(Problem requirements):
Would you please copy every line from the records that contains the word "width"?

(Listed records):
-*-

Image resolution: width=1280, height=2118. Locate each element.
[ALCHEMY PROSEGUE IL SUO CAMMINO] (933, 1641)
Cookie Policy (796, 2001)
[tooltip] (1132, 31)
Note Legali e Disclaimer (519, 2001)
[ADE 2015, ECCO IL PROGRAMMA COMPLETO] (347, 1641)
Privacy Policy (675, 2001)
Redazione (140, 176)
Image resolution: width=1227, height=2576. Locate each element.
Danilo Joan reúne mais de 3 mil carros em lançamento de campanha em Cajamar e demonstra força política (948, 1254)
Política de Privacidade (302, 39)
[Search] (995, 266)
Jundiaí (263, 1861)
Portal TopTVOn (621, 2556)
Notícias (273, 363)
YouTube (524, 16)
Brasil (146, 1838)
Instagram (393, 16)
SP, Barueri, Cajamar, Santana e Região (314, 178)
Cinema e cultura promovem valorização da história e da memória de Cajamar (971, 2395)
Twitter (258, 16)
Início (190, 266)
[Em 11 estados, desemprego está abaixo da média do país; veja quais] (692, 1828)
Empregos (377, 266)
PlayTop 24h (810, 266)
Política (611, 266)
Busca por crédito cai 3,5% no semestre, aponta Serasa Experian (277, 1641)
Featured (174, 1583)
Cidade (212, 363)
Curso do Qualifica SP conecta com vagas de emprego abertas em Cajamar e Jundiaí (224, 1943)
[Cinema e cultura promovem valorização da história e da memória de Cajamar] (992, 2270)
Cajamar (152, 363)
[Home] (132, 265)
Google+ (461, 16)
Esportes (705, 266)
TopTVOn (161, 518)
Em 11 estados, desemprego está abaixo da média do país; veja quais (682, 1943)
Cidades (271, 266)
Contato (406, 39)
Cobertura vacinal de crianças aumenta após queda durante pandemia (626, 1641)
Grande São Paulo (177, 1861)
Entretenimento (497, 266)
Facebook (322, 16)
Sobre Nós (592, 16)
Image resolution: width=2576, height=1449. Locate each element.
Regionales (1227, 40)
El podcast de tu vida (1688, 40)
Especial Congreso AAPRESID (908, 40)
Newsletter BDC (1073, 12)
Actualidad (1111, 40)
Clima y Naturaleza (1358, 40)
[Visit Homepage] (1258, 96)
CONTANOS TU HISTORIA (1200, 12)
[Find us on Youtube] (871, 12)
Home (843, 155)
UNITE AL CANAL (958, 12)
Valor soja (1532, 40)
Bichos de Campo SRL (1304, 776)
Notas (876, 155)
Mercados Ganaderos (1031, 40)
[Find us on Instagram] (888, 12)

-*-

(Response box):
Image resolution: width=1280, height=2118. Locate each element.
Image resolution: width=1227, height=2576. Locate each element.
Image resolution: width=2576, height=1449. Locate each element.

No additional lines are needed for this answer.